[Data entries]
-*-
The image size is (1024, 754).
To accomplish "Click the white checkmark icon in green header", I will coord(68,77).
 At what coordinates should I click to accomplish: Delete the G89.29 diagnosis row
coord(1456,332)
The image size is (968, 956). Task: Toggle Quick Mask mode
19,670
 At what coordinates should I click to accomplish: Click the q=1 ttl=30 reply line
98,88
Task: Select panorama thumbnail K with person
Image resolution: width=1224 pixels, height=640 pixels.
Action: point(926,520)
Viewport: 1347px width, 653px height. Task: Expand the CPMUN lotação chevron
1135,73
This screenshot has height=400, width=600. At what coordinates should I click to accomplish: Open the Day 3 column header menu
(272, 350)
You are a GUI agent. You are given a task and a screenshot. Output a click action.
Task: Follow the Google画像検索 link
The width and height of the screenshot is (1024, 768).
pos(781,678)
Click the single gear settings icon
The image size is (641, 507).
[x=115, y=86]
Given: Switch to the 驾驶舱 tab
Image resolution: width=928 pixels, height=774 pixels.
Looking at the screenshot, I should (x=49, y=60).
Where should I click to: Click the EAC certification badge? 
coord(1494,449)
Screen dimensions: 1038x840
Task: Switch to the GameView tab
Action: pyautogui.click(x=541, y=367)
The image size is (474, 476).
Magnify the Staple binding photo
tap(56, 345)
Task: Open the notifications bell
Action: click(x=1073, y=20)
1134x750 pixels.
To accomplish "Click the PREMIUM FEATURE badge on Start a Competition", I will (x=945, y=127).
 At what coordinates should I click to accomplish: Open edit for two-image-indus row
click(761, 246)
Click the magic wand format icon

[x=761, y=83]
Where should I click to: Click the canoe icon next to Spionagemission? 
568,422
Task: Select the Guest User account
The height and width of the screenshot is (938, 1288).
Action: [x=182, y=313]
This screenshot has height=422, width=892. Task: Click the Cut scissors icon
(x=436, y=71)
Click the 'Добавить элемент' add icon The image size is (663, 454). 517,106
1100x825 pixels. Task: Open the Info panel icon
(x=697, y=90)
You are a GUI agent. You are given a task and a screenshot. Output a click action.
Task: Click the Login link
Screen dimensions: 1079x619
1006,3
-*-
**Exercise brief**
What is the number of lines in the data above that contain the word "link"? Report the figure only.

**Task output**
2